[TASK DESCRIPTION] The records below are to be copied word for word, with every picture left out.

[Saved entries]
* * *

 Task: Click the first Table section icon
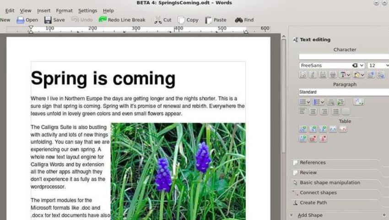pos(303,129)
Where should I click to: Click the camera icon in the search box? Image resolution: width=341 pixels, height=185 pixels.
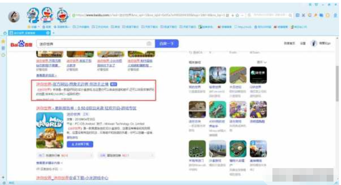tap(149, 44)
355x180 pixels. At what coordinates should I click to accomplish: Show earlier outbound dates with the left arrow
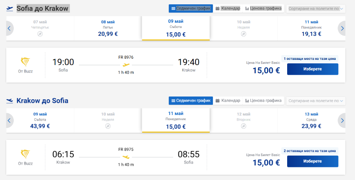tap(9, 28)
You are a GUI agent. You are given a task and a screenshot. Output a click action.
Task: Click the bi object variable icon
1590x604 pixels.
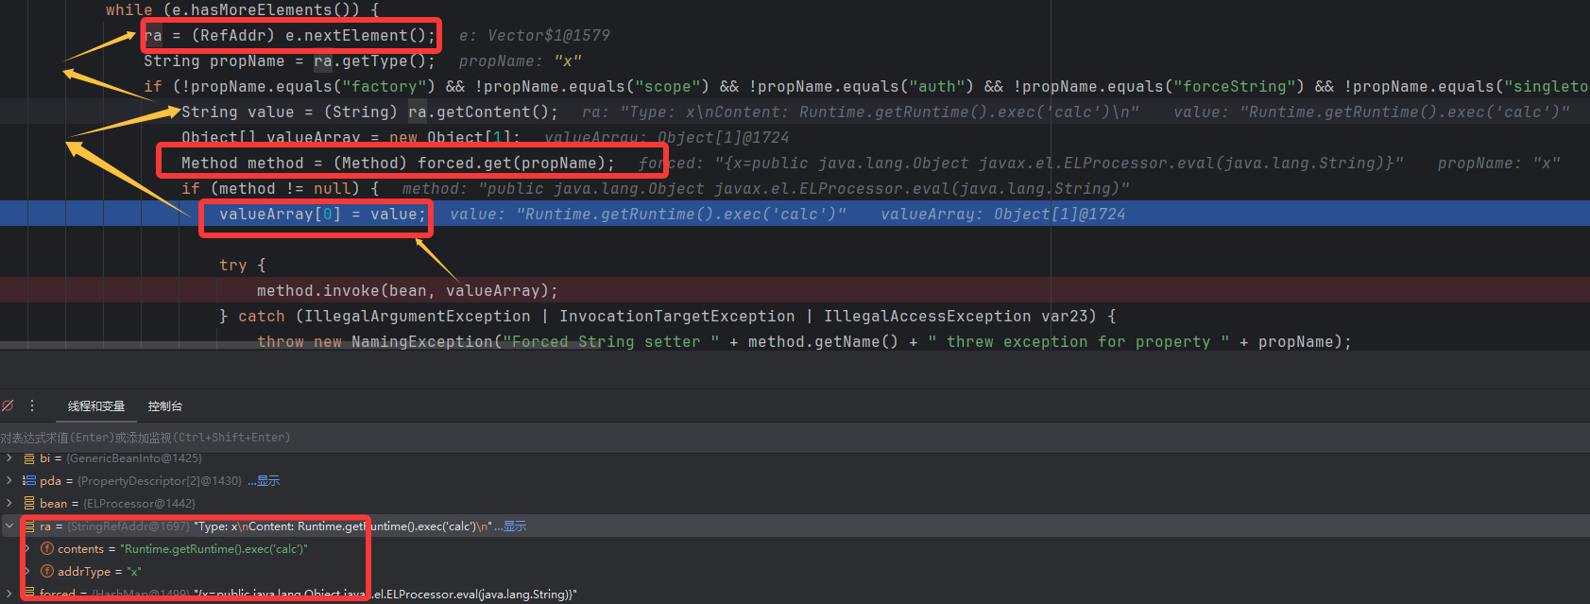tap(29, 458)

* * *

[TASK RESPONSE]
 Task: Click the first Table section icon
pos(303,129)
Where should I click to: Click the camera icon in the search box? Image resolution: width=341 pixels, height=185 pixels.
tap(149, 44)
355x180 pixels. At what coordinates should I click to accomplish: Show earlier outbound dates with the left arrow
tap(9, 28)
You are a GUI agent. You are given a task and a screenshot. Output a click action.
Task: Click the bi object variable icon
1590x604 pixels.
tap(29, 458)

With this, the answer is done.